What is indirect associative discrimination? It helps to rehearse the basics of discrimination law.

Direct discrimination is where an individual is treated less favourably because of a protected characteristic. The individual need not possess that characteristic. This is called associative discrimination: an individual suffers less favourable treatment because of their association with an individual with a protected characteristic.

Indirect discrimination is where a provision, criterion, or practice applies equally to all but in fact disadvantages an individual who is part of a group of individuals who share a protected characteristic. The wording of the Equality Act 2010 specifically requires the individual to possess the relevant protected characteristic:

“A person (A) discriminates against another (B) if A applies to B a provision, criterion or practice which is discriminatory in relation to a relevant protected characteristic of B’s.”

There is therefore no room for indirect associative discrimination: B must possess the relevant characteristic that he alleges the measure is indirectly discriminatory towards.

However, the EU directive that the Equality Act 2010 sought to implement (the UK then being a member of the European Union and thus obligated to implement EU law into UK law) includes indirect associative discrimination in its scope. Therefore, if an individual is able to show that they have been treated less favourably because of a PCP that applies equally to all, but negatively impacts them because of their association with an individual with a relevant protected characteristic, they will be able to claim.

• Directive 1
In the records, print the lines beginning at the line that contains "Viewport: 319px width, 174px height." and stopping after the line that contains "Action: tap(77, 41)", both included.

• Material for this task
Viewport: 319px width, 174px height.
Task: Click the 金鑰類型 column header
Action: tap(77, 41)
==
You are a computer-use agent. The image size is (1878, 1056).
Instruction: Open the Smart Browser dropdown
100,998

• Directive 2
Answer these questions from the text on indirect associative discrimination:
(a) What term does the text use for less favourable treatment suffered because of an association with someone who has a protected characteristic?
(b) Which statute's wording specifically requires the individual to possess the relevant protected characteristic?
(c) According to the text, what does the EU directive include in its scope?

• Complete output 1
Viewport: 319px width, 174px height.
Task: Click the 金鑰類型 column header
Action: tap(77, 41)

• Complete output 2
(a) Associative discrimination.
(b) The Equality Act 2010.
(c) Indirect associative discrimination.